The reason that I came to work at this company has made the crucial move from preview to product. Last night’s unveiling of the Summer ’07 release, including both Apex Code for programmers and Intelligent Workflow for everyone else, defines the new genre of Platform as a Service — soon to be widely known (and badly punned on) as PaaS.

I wish I could claim that I fully grasped what PaaS would mean when I talked three years ago with Marc Benioff about his notion that general-purpose application development capability could be packaged in a cloud-based, service-structured form. At that time, though, I hadn’t done enough of a deep dive into the multi-tenant, metadata-based architecture of the Salesforce Platform to understand all of the benefits that this implied. Now, it seems more than clear: it seems truly compelling.

It’s crucial to understand that this means more than extending core applications with a macro- or script-like facility. It means much more than giving developers a hosted platform on which to write the brittle extensions of application code that pass for customization on many other platforms.

This is a true platform: one that enables independent developers to conceive and design and deploy both internal and customer-facing tools, on both desktop and mobile devices. The results can be every bit as capable and robust as the platform provider’s own products, and in a broader range of task domains. Anyone who claims to offer a "platform" should be called on to pass that test.

I expect to see health care, manufacturing, and many other types of application being brought to market in on-demand forms. I challenge anyone with an innovative vision to run the numbers and tell me that there’s any faster path to market, or any more attractive model for building a new intellectual-property-based business.

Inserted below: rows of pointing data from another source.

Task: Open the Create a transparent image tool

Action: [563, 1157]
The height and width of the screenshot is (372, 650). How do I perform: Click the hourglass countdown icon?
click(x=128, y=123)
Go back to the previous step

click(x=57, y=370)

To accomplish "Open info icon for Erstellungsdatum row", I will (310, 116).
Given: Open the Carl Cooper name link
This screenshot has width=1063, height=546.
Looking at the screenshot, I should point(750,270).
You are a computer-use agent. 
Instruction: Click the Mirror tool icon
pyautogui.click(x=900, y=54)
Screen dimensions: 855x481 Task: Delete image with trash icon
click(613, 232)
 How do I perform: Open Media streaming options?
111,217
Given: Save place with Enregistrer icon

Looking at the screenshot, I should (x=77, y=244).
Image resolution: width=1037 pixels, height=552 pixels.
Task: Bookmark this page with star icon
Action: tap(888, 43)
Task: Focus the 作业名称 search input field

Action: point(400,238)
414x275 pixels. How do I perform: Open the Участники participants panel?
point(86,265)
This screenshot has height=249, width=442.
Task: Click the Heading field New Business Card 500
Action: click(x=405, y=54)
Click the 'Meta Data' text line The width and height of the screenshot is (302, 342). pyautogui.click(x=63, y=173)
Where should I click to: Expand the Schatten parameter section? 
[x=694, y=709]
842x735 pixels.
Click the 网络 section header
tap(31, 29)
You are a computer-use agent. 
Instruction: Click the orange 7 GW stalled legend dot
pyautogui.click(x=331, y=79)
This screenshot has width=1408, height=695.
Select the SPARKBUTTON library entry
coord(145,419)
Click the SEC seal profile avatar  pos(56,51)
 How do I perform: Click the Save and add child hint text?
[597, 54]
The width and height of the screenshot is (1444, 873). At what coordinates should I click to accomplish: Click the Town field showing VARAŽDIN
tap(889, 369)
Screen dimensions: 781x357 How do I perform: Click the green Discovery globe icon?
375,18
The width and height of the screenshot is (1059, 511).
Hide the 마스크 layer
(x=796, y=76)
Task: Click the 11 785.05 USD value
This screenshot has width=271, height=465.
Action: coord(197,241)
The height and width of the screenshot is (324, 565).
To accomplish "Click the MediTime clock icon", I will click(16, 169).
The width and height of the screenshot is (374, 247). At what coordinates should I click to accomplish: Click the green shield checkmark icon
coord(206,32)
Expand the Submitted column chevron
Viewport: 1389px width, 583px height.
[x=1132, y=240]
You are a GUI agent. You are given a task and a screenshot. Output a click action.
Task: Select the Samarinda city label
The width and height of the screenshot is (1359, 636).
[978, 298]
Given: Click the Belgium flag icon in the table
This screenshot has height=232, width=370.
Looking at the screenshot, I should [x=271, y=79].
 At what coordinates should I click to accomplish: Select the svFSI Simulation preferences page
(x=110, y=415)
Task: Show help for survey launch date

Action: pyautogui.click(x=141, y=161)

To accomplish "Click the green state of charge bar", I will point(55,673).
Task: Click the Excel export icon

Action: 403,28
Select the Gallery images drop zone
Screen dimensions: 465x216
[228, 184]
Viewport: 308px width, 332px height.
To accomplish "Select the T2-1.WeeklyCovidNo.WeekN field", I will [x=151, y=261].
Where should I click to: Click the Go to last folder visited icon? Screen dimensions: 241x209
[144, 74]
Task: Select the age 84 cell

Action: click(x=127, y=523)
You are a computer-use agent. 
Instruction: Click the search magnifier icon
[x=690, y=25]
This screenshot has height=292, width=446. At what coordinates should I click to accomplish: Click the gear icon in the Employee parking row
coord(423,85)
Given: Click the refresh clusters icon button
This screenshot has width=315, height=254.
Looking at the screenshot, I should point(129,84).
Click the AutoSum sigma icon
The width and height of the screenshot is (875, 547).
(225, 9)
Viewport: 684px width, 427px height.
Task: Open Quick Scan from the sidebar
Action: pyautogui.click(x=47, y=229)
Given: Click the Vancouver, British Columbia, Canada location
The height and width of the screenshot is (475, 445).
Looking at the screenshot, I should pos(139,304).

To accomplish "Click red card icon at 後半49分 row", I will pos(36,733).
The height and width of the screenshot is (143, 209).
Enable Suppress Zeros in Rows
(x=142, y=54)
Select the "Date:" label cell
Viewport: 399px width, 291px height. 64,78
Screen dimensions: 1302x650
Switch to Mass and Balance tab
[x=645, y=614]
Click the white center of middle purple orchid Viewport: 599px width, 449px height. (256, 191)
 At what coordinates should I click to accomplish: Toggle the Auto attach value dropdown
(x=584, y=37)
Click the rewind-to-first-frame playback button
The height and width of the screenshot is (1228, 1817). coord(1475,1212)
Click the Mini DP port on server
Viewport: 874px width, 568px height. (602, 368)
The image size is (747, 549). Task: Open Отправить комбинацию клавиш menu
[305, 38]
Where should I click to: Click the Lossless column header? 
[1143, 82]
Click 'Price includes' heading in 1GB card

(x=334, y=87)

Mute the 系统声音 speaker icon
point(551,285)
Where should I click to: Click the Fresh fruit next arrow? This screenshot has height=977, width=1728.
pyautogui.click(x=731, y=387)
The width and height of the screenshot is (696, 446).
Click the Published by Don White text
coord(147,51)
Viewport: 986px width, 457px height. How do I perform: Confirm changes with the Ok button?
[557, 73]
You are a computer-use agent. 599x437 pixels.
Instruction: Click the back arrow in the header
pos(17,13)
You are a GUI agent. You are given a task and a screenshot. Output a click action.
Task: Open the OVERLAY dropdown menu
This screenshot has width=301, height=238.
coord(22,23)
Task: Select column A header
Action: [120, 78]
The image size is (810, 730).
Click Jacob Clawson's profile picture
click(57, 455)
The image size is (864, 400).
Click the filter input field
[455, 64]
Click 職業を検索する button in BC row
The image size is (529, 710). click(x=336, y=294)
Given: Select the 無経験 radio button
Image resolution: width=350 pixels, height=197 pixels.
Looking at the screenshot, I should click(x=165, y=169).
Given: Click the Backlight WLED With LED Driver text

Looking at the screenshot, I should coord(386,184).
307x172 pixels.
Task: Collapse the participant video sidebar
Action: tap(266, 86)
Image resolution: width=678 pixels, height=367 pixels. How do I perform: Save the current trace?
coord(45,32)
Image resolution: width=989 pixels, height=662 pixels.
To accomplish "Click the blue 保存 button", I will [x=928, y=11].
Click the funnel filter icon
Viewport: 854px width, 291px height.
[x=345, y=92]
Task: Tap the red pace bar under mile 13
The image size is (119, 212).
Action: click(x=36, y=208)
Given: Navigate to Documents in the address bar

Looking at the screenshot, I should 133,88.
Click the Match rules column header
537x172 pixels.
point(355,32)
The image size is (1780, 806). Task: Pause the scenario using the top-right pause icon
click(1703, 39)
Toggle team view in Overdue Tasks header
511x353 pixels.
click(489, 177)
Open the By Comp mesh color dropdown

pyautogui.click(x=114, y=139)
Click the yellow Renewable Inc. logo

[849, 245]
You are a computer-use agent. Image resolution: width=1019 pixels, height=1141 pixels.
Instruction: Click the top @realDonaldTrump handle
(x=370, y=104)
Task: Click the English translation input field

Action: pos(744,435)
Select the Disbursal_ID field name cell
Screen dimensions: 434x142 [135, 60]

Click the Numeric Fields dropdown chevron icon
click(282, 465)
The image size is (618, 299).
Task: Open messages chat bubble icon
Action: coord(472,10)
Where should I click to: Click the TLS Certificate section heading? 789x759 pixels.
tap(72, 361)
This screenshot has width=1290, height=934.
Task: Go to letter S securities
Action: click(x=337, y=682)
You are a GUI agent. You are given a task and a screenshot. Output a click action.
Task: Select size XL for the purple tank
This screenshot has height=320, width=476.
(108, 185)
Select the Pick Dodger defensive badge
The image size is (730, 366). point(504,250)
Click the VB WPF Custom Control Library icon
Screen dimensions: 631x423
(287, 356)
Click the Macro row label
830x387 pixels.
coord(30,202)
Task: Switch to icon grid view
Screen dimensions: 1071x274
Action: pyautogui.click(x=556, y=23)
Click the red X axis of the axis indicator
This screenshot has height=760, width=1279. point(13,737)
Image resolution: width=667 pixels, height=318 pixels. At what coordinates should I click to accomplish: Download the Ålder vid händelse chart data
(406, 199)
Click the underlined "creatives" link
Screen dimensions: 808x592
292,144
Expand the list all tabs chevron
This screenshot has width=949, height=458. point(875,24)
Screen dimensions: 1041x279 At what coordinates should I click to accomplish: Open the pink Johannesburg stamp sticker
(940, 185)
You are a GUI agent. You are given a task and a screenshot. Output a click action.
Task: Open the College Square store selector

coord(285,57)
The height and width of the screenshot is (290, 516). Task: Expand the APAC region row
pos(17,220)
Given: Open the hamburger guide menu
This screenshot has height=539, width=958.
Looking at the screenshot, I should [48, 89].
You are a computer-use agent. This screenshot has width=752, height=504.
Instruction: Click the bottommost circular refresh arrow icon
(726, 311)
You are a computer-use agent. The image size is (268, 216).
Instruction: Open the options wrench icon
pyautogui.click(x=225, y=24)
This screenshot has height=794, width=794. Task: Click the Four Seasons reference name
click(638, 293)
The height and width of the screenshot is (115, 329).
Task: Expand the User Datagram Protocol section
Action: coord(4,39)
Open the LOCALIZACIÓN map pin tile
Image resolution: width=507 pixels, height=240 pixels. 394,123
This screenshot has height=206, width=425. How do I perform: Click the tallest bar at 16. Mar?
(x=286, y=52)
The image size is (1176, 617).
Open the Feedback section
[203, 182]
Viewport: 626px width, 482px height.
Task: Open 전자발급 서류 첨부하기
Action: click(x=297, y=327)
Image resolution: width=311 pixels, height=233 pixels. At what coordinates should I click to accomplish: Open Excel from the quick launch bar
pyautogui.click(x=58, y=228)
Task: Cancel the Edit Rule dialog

As I observed three years ago, "You didn’t insist on devising your own file system when you had DOS;
you didn’t insist on writing your own graphics routines and user
input/output routines once you had Windows; perhaps it’s time to think
about application development tools as getting ready to cross the same
threshold." Why build your own infrastructure, or demand that your customers do it as prequel to trying out your idea?

As Marc Benioff challenged me then, I now invite you: "Don’t compare us to other CRM offerings and ask if we’re equally
extensible; compare us to products like Filemaker and
Access, and ask if we’re equally capable of creating whatever
application you need." When you look at today’s high standards for rich user interface, anywhere accessibility, consumption and exposure of standards-based services, and enterprise-class security and scalability, that seems like a challenge that the Summer ’07 release is more than ready to help developers meet.